● **Action item**:
Each line in the entries below that holds the word "height" belongs in the answer.

● **Record set**:
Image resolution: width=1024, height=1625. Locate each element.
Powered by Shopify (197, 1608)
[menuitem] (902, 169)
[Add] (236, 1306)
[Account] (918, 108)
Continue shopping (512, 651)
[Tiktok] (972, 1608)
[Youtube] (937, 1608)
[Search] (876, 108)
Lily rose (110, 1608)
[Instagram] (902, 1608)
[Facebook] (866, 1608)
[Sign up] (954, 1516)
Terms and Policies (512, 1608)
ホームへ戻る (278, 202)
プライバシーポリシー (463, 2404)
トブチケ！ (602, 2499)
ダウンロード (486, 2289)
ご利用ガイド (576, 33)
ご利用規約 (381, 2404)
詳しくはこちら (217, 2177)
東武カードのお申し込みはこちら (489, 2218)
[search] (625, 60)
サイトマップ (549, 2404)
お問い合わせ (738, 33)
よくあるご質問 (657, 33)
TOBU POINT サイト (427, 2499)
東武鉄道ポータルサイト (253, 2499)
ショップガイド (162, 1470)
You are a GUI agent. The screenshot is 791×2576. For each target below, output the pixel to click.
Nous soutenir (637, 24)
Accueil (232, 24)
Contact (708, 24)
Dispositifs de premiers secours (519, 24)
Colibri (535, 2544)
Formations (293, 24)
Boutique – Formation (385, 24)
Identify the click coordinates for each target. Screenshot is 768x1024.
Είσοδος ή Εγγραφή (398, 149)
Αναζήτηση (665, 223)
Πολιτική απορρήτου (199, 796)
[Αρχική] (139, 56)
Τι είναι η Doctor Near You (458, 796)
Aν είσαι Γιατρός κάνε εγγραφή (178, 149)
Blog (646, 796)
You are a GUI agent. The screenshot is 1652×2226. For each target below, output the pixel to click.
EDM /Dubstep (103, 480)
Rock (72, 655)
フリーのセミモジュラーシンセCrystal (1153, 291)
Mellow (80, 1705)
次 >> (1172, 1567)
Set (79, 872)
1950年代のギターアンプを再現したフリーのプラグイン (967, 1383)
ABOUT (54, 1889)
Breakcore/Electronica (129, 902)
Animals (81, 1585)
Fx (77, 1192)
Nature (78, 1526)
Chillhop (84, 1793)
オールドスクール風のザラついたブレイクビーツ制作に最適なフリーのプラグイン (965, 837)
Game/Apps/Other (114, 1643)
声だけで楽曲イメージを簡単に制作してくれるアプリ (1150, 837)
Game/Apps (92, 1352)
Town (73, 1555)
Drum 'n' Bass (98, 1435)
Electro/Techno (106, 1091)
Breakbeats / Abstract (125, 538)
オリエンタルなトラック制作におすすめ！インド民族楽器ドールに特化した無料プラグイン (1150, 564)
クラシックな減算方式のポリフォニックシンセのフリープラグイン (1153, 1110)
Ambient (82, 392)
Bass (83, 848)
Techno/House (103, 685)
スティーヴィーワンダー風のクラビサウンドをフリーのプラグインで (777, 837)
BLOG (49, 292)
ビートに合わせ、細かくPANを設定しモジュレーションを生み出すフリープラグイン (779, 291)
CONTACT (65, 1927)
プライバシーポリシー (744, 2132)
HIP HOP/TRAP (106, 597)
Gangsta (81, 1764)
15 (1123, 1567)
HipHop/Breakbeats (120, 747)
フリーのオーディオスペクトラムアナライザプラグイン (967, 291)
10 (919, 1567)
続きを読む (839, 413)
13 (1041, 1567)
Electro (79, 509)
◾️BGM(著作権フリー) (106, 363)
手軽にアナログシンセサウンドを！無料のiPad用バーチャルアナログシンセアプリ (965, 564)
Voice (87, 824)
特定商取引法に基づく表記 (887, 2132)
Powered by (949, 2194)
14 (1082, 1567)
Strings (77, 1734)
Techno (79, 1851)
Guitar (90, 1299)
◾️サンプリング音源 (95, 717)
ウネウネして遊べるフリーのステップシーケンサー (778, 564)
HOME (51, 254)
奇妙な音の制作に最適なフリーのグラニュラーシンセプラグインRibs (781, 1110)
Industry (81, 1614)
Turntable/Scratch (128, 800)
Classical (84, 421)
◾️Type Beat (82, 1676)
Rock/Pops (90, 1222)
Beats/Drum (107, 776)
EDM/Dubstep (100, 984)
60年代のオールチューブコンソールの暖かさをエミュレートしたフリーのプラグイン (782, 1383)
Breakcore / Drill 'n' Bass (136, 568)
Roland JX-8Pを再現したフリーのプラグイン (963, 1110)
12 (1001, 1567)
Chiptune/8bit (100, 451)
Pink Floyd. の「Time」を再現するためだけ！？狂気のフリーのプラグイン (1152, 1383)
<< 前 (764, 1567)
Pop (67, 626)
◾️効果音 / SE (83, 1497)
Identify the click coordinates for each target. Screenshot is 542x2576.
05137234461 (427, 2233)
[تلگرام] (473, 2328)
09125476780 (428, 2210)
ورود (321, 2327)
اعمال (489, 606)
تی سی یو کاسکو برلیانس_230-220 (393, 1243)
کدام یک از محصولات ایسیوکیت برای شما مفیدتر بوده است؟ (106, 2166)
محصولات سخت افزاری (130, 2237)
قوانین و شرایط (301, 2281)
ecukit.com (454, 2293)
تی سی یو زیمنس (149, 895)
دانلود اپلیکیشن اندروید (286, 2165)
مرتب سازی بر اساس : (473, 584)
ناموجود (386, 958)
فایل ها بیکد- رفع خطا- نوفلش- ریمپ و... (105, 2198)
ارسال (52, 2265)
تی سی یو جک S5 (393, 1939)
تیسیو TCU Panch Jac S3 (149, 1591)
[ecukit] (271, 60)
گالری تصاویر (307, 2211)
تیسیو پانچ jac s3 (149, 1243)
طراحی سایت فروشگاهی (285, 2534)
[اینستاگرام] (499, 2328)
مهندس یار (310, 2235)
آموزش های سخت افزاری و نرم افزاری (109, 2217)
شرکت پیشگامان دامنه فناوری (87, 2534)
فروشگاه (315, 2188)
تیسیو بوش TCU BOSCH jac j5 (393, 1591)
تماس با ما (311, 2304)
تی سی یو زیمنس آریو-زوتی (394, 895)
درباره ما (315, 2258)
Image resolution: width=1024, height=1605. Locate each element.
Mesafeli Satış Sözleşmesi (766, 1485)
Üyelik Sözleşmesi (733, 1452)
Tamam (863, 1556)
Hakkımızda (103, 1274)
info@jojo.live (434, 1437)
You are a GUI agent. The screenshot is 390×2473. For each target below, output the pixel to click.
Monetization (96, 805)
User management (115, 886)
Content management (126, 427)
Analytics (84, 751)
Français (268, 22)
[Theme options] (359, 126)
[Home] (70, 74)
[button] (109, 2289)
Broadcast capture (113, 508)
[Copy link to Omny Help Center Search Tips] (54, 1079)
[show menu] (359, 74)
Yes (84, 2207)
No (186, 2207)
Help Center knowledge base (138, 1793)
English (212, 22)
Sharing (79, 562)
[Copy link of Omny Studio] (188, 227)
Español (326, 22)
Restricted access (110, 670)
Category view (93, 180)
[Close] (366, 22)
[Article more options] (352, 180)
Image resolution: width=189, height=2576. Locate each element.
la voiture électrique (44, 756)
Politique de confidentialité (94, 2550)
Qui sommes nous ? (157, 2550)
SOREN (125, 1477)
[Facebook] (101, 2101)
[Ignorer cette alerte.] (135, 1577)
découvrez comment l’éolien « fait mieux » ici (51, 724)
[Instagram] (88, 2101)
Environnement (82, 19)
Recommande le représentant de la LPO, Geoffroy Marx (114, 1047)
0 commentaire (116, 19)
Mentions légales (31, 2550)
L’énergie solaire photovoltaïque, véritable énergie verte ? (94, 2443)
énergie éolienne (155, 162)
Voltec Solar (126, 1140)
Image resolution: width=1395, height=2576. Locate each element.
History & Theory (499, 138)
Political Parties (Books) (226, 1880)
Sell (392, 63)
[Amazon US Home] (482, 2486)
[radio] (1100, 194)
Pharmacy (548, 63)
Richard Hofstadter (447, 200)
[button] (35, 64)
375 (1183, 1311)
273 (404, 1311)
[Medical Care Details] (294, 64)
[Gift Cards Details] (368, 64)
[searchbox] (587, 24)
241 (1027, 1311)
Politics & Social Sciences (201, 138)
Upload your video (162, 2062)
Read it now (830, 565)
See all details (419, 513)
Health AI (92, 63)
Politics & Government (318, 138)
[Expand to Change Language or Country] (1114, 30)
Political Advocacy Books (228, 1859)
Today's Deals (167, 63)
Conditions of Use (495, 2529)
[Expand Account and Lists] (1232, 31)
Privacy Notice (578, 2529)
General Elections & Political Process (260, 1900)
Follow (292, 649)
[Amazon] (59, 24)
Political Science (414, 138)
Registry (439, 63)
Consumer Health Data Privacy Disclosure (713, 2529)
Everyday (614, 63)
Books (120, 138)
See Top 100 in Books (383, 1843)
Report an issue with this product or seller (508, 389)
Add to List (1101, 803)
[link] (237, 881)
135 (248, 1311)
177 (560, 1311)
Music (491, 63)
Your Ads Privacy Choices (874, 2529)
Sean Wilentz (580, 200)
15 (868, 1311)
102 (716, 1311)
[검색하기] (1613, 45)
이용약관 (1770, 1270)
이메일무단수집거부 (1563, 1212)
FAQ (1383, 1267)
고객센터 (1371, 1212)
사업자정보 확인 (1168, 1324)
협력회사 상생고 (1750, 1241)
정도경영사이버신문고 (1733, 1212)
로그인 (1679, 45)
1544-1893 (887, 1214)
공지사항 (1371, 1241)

● **Output for this task**:
Image resolution: width=1024, height=1625. Locate each element.
Image resolution: width=1024, height=1605. Locate each element.
Image resolution: width=189, height=2576. Locate each element.
Image resolution: width=1395, height=2576. Locate each element.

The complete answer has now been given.